■ **SOURCE DOCUMENT**:
--- BEGIN ---

A drawbar is a solid coupling between a hauling vehicle and its hauled load.  Drawbars are in common use with rail transport, road trailers, both large and small, industrial and recreational, and with agricultural equipment.

Agriculture and horse-drawn vehicles 
Agricultural equipment is hauled by a tractor mounted drawbar.  Specialist agricultural tools such as ploughs are attached to specialist drawbars which have functions in addition to transmitting tractive force. This was partly made redundant with Ferguson's development of the 3 point linkage in his famous TE20.
A wooden drawbar extends from the front of a wagon, cart, chariot or other horse-drawn vehicles to between the horses. A steel drawbar attaches a three-point hitch or other farm implement to a tractor.

Road
A drawbar is a towing or pushing connection between a tractive vehicle and its load.

Light vehicles
On light vehicles, the most common coupling is an A-frame drawbar coupled to a 1 7/8 inch or 50 mm tow ball. These drawbars transmit around 10% of the gross trailer weight through the coupling.

Heavy vehicles
The direction of haulage may be push or pull, though pushing tends to be for a pair of ballast tractors working, one pulling and the other pushing an exceptional load on a specialist trailer. The most common drawbar configuration for heavy vehicles is an A-frame drawbar at the front of a full trailer that connects to a tow coupling on a hauling vehicle

On heavy vehicles, the drawbar is coupled using a drawbar eye, typically of 40 mm or 50 mm diameter, connected to a bolt and pin coupling. Commonly seen brands include Ringfeder, V. Orlandi and Jost Rockinger. These drawbars transmit little or no downwards force through the coupling.

--- END ---

■ **DATA LINES**:
--- BEGIN ---

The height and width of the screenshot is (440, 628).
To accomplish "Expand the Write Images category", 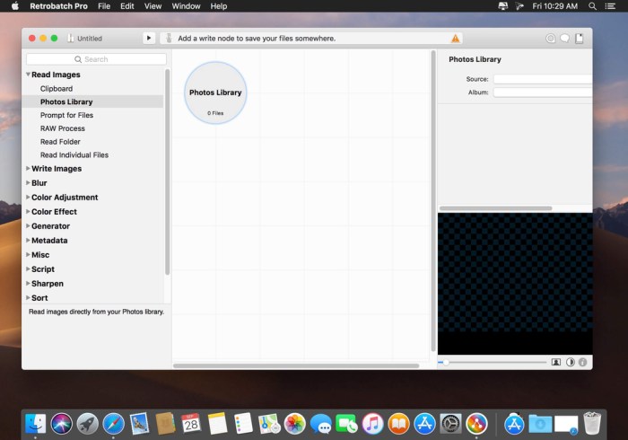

--- END ---

■ **PROBLEM TO WORK ON**:
How would you say this sentence from the drawbar text in Spanish: "A drawbar is a solid coupling between a hauling vehicle and its hauled load."?

■ **WORKED SOLUTION**:
Una barra de tiro es un acoplamiento rígido entre un vehículo tractor y la carga que remolca.